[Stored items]
────────────────

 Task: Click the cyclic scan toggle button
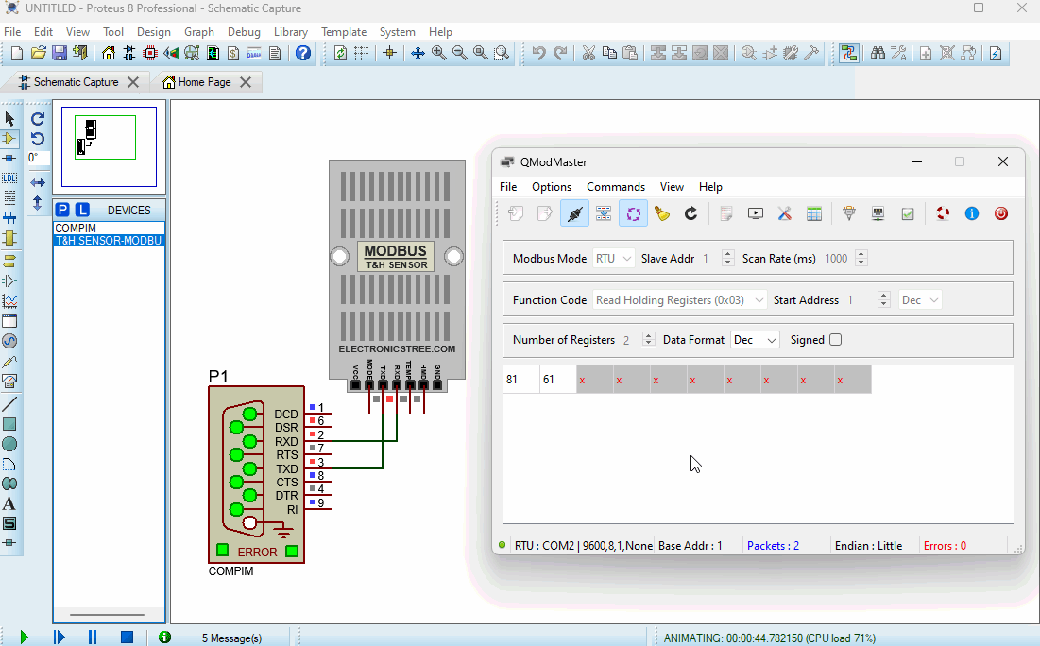[633, 213]
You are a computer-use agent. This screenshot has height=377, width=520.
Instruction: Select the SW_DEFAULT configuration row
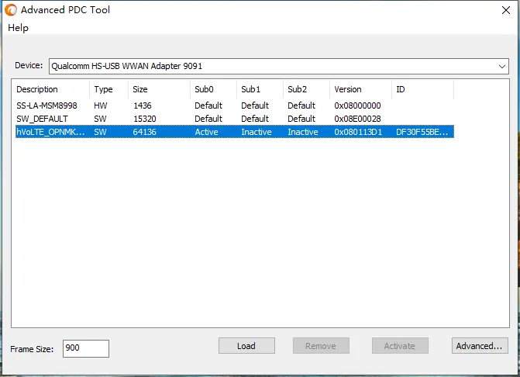click(x=43, y=119)
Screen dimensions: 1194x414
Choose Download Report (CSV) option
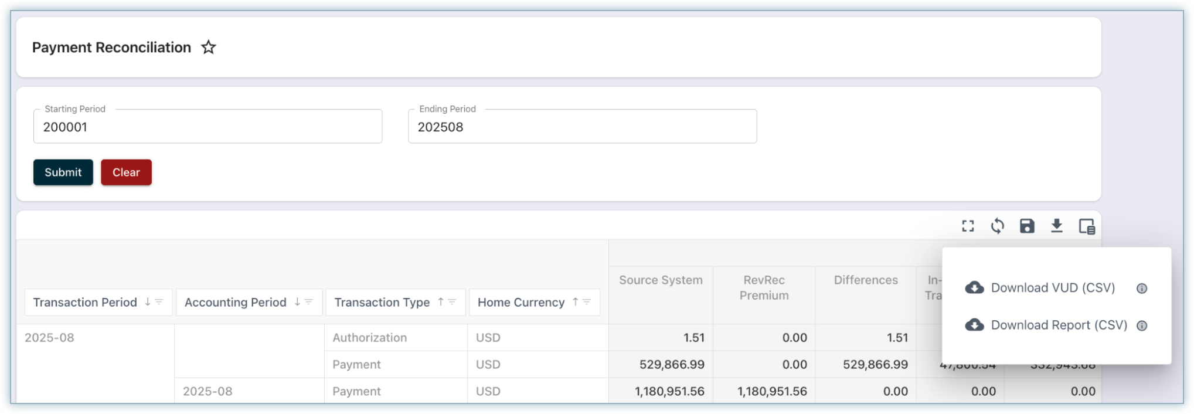pos(1058,325)
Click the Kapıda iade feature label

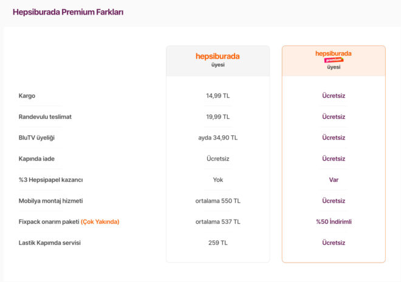[x=38, y=159]
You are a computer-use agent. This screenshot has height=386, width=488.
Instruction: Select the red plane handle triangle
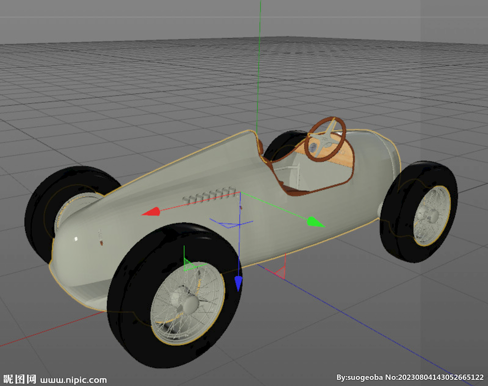tap(279, 272)
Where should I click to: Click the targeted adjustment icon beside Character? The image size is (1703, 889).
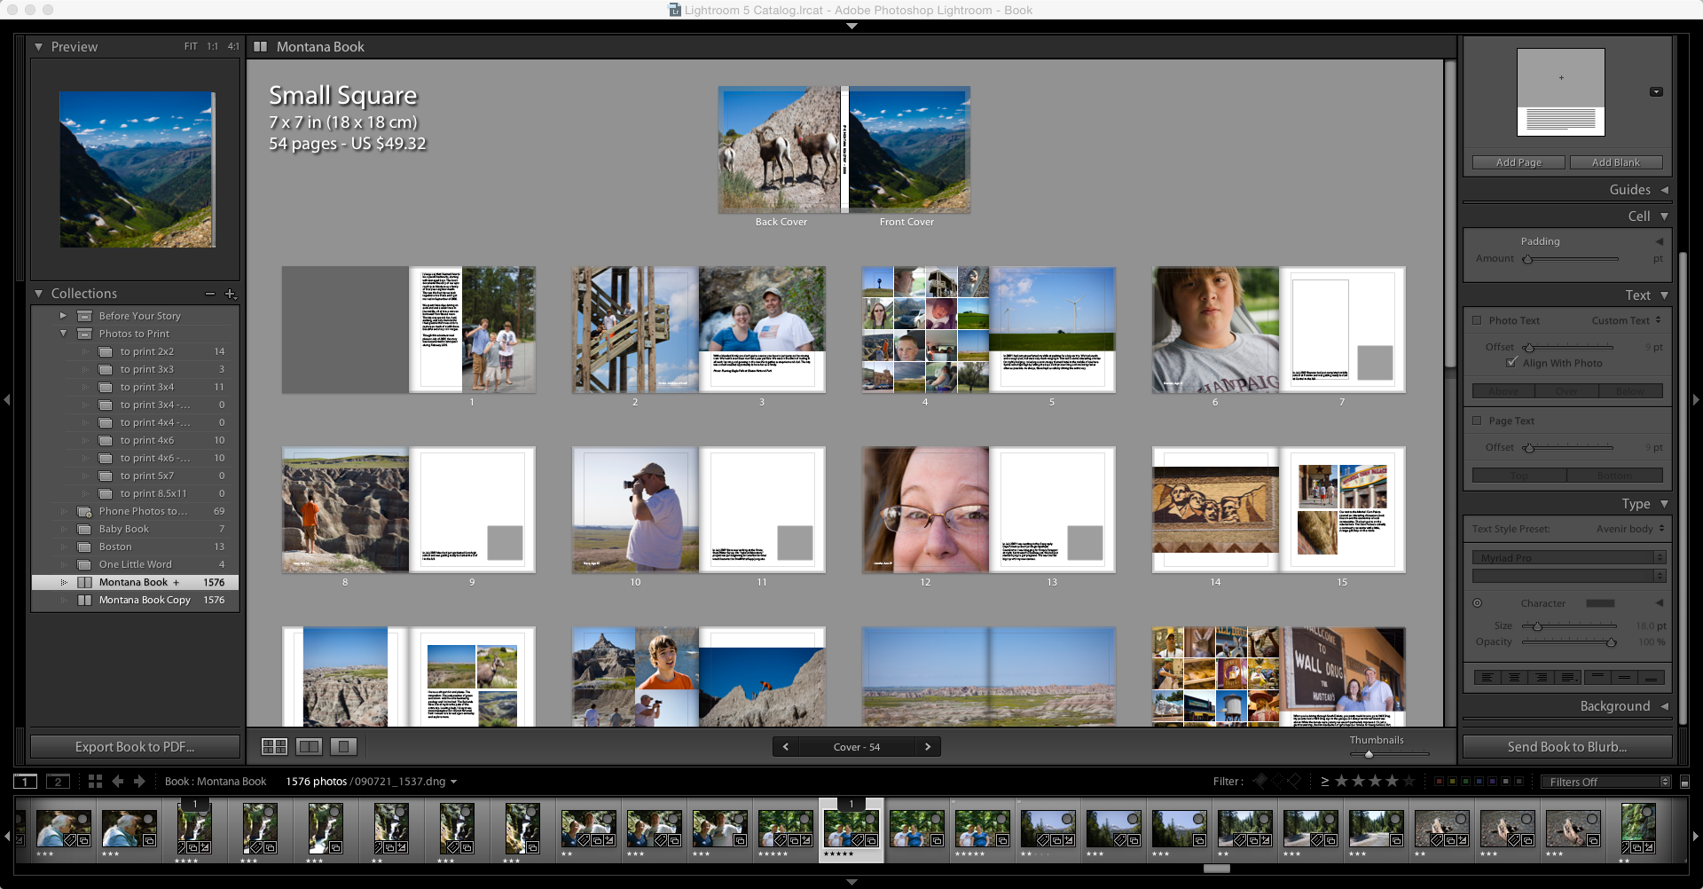[1478, 603]
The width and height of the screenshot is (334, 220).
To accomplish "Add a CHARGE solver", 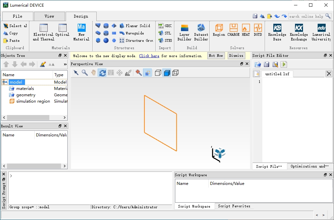I will (233, 30).
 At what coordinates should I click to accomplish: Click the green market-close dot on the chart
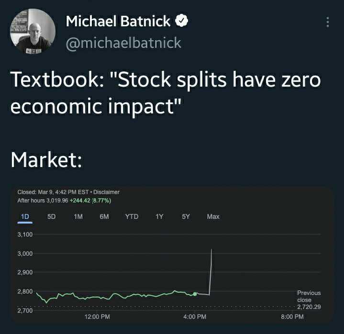195,294
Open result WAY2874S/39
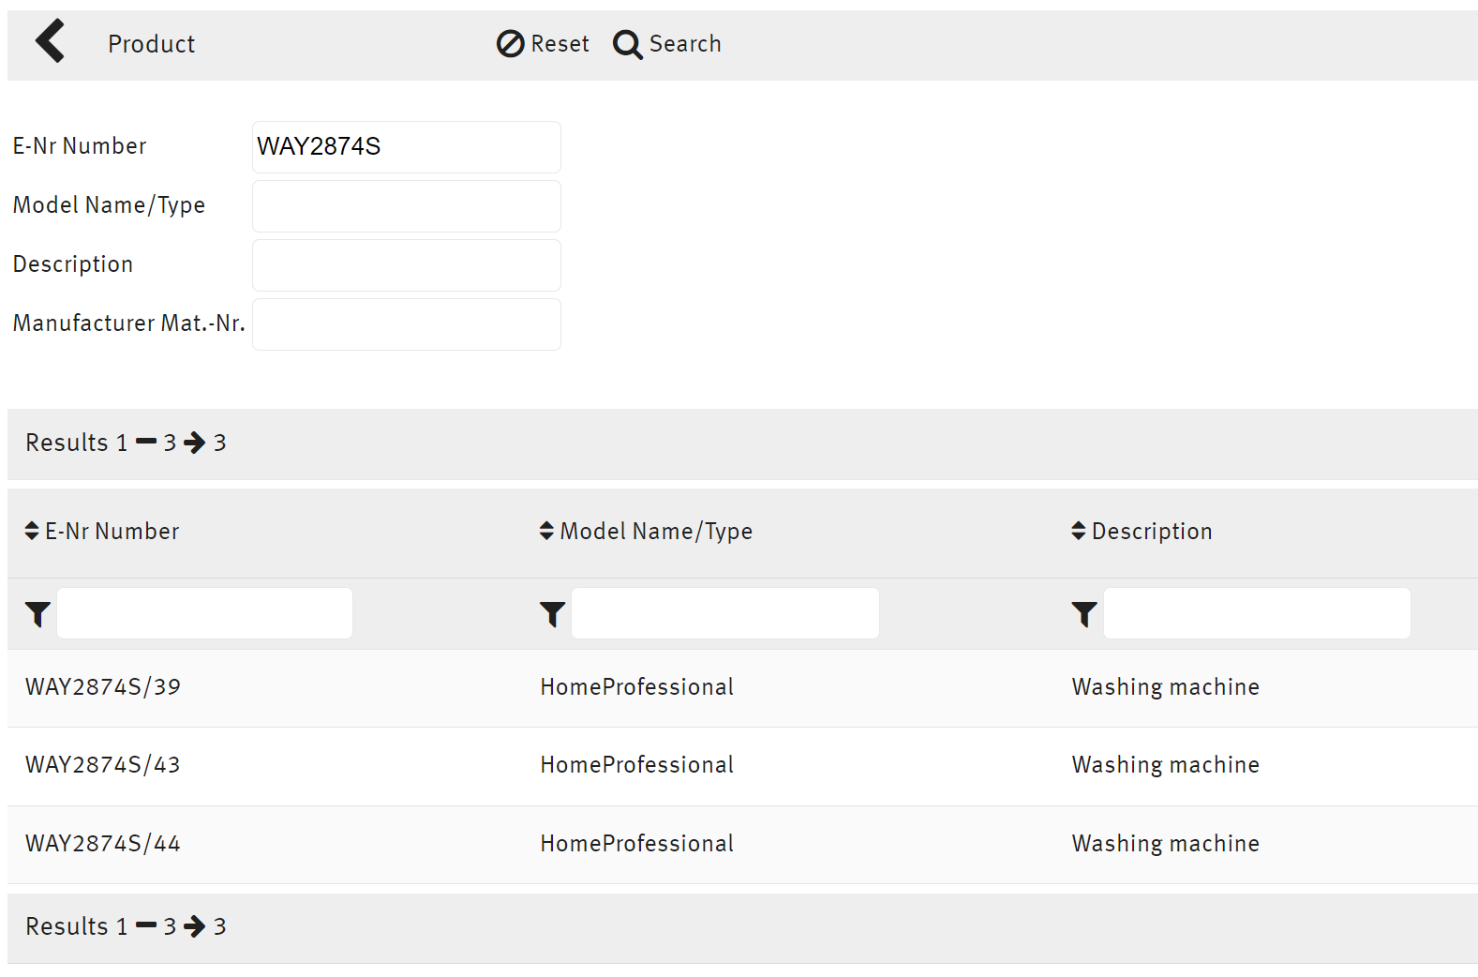The image size is (1478, 977). tap(103, 687)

────────────────

## DESCRIPTION OF THE TASK
Working from the entries above, return all lines that contain "width".

## SOLUTION FOR THIS PROBLEM
You are a computer-use agent. This screenshot has height=377, width=520.
You are a computer-use agent. This screenshot has height=386, width=488.
The width and height of the screenshot is (334, 220).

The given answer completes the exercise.